Episode 3: The Girls Take The Streets 
Original Airdate: 27 March 2009

The remaining 12 girls survive their first elimination, with Lucy realising that this is a competition and there will only be one winner. Rebecca-Rose moans about her poor performance. Sarah and Rebecca-Rose blame the photographer for her bad photo. Teryl-Leigh reveals sarcastically, that she would have been sad if Hosanna was sent home.
The girls then arrive at a hip hop studio and gets a lesson from hip hop dance group, Urban Beat. All the girls feel uncomfortable and awkward especially Sarah who leaves and refuses to participate. Laura impressed Colin for her effort and participation.

**Information supplied**.
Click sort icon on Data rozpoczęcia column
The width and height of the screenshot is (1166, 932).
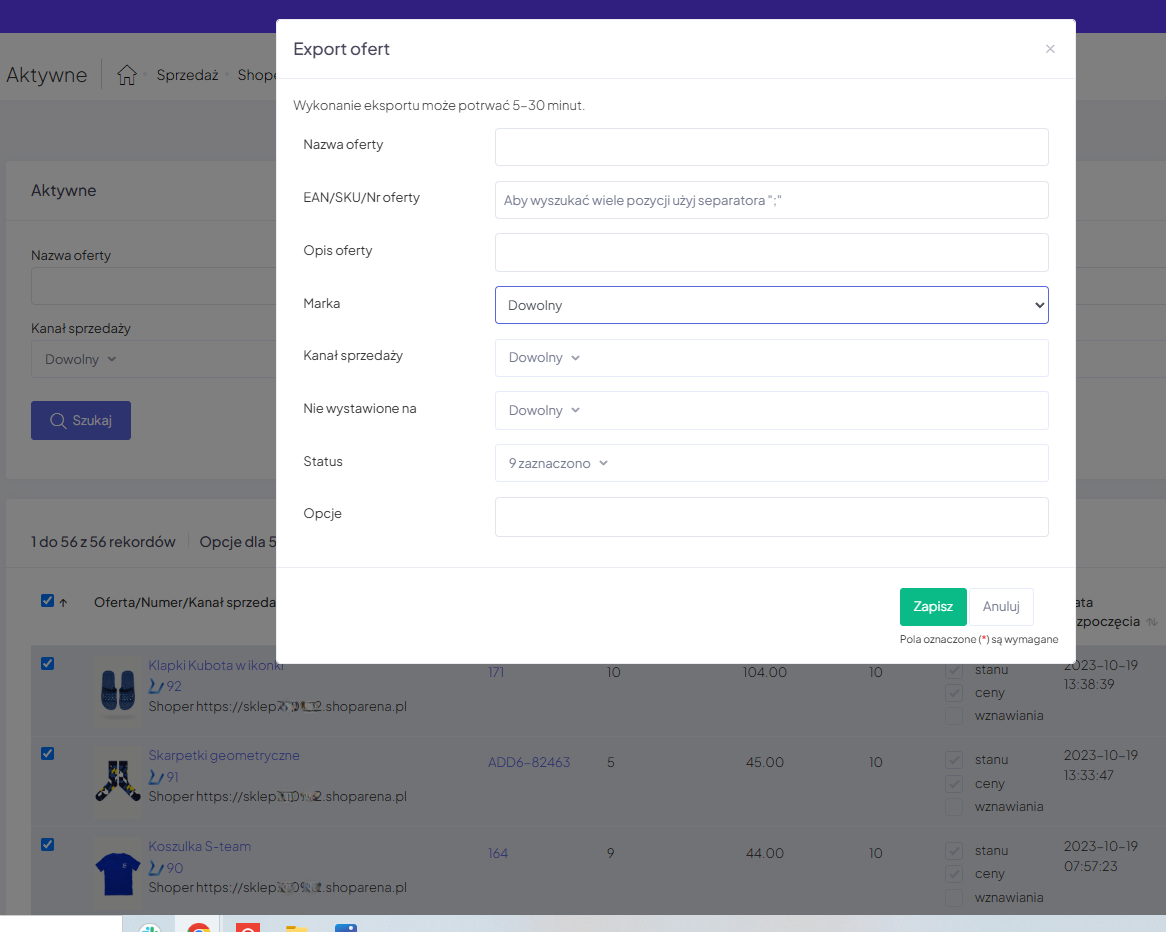click(1152, 622)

**Request 1**.
Using the episode summary, answer each question:
(a) How many girls remain after the first elimination?
(b) What is the name of the hip hop dance group that gives the lesson?
(c) Who impressed Colin?
**Request 2**.
For each statement, say whether it agrees with the episode summary:
(a) The episode first aired on 27 March 2009.
(b) Sarah takes part in the hip hop lesson.
(c) Lucy realizes there will be only one winner.
**Request 3**. Write out the stretch of the episode summary from "The remaining 12" through "was sent home.".

**Output 1**.
(a) 12
(b) Urban Beat
(c) Laura

**Output 2**.
(a) Yes: "Original Airdate: 27 March 2009"
(b) No: "Sarah who leaves and refuses to participate"
(c) Yes: "with Lucy realising that this is a competition and there will only be one winner"

**Output 3**.
The remaining 12 girls survive their first elimination, with Lucy realising that this is a competition and there will only be one winner. Rebecca-Rose moans about her poor performance. Sarah and Rebecca-Rose blame the photographer for her bad photo. Teryl-Leigh reveals sarcastically, that she would have been sad if Hosanna was sent home.